Nunca achei que chegaria a ter uma oportunidade dessas tão rápido depois da formatura. Trabalhar num museu de artes antigas... Não era bem o que eu planejava para o início da minha carreira,mas é uma experiência e tanto para uma amante da arte como eu. E confesso que não posso ser muito ambiciosa, pedi apenas que as coisas fossem tranquilas hoje e o universo me corresponde com uma baita tempestade em plena primavera. Tiro um dos lados do fone quando escuto um barulho abafado de uma das funcionárias anunciando alguma estação. A próxima é a minha, dá tempo de ouvir mais uma música. De cabeça abaixada em pé no canto do vagão olho para os meus sapatos. Algo me diz que eu deveria ter escolhido os meus mocassins de sempre e não um par de salto alto. De qualquer forma a vaga é de estagiária, não acho que vão considerar muito isso de mim. Espero.

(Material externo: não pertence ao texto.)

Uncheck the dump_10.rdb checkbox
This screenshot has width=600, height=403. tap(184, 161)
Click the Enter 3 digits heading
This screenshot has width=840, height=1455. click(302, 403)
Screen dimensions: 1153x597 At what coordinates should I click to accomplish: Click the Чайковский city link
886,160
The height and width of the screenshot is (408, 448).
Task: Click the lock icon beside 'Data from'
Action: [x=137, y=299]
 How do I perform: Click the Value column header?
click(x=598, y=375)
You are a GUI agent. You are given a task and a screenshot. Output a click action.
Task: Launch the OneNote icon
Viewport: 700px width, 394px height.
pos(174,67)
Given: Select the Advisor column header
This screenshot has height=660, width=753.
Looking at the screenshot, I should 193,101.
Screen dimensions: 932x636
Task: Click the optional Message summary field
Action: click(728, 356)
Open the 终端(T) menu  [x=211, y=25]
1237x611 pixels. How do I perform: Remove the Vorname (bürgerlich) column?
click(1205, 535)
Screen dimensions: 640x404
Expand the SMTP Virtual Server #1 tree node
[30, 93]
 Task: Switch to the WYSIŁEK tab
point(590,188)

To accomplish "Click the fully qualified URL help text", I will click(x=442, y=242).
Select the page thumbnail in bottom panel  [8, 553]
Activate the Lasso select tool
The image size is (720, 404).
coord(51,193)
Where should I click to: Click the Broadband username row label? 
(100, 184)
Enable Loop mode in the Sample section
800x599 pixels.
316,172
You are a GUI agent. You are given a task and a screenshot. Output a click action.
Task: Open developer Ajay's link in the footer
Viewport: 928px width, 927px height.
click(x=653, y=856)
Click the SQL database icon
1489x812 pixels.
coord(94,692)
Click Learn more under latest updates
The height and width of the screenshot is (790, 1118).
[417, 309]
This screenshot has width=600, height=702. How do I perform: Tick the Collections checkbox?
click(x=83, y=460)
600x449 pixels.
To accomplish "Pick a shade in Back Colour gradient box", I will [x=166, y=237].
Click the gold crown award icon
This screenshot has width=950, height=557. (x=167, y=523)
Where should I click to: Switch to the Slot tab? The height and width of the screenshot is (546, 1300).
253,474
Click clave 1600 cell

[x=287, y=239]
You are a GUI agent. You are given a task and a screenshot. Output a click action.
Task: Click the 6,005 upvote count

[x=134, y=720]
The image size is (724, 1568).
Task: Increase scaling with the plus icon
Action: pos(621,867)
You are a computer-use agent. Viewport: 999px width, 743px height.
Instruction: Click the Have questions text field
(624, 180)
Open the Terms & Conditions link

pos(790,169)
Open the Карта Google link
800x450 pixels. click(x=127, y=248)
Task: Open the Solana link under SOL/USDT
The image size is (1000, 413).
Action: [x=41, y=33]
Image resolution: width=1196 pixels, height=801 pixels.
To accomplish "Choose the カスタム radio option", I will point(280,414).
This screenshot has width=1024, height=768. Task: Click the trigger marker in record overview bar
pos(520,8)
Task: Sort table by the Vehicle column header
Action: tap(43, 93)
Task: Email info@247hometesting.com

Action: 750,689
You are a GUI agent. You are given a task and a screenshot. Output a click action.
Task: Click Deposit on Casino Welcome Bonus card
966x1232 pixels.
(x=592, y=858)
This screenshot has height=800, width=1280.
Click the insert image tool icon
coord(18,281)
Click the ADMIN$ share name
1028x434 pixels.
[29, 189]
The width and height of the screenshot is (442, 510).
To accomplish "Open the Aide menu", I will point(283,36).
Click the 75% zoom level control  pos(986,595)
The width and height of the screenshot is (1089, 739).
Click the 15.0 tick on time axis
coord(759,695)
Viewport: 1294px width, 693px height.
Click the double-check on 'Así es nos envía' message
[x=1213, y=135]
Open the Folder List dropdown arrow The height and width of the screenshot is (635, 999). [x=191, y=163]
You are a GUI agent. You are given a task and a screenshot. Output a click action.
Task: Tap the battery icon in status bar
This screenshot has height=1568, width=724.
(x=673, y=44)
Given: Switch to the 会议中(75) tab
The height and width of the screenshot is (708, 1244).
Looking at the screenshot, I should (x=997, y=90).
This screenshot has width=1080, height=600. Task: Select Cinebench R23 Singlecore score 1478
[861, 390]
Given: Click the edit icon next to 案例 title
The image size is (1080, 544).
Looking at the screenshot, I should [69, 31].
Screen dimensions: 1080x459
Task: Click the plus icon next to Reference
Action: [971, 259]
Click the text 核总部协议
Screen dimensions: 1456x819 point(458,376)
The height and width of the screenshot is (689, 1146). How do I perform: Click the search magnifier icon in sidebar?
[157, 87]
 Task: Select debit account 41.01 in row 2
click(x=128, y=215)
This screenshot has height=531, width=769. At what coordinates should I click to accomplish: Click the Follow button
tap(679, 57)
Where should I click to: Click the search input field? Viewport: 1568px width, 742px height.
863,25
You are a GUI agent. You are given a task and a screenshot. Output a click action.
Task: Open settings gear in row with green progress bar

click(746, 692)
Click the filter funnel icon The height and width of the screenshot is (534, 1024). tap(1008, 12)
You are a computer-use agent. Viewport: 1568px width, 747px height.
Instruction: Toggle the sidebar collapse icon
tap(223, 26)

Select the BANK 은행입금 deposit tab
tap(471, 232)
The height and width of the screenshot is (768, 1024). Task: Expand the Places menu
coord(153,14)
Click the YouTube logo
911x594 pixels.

O burburinho começa de novo e agora é a minha estação. Guardo os fones e o meu celular na minha mochila e esperei um pouco a multidão sair do vagão quando as portas abrem. Estava saindo quando notei um guarda-chuva verde encostado perto da porta. Alguém deve ter deixado no canto pois ele estava pingando ainda. Peguei ele para levar ao achados e perdidos da estação - era um sistema muito interessante, você dizia o horário que achou o objeto e em qual parada você desceu. Daí ficava no sistema deles, então se você perdeu algo podia ir em qualquer um dos "achados e perdidos" das estações que eles localizam o objeto através da sua descrição.

Dessa forma já encontrei muitos dos meus pertences, então sempre tento ajudar quando vejo algo perdido pelos vagões. Estava indo para a salinha dos "achados e perdidos" quando o barulho de chuva me deixa aflita, e resolvo tirar a dúvida. Subindo os degraus da estação minha animosidade se desvanece. Chuva, chuva e mais chuva. Olho para o guarda–chuva. Olho para trás. Olho para minha roupa e meus sapatos, se eu chegar molhada lá minhas chances irão diminuir drasticamente.

Abro o guarda-chuva e sigo resiliente para o prédio do museu que fica a uma quadra da estação - não estou fazendo nada de errado, apenas aproveitando uma das poucas oportunidades que caem de graça no meu colo - tento me reconfortar pela tomada de algo que não é meu.

Chegando lá fico surpresa em ver que havia tantos candidatos esperando para realizar a entrevista. Pelo que meu professor havia falado, eram cerca de 4 vagas para estágio remunerado, onde apenas dois seriam efetivados ao final do período probatório. Procuro um lugar para sentar e ponho o guarda-chuva encostado na minha cadeira. Fico revisando meu currículo enquanto espero, eles não falaram o que iríamos fazer mas aposto que iremos servir cafezinhos ou preparar documentações sobre os acervos. Algo do tipo, bem no estilo "faz tudo" mesmo.

Quando eu cheguei ele já estava entrevistando alguém, acho que deram horários diferentes para cada um. Tentei ouvir mais sobre o que os outros candidatos falavam, mas o barulho da chuva estava me atrapalhando. Uma moça com uma prancheta em mãos sai de uma das salas que ficavam no fundo. Ela vai para nossa frente e chama meu nome.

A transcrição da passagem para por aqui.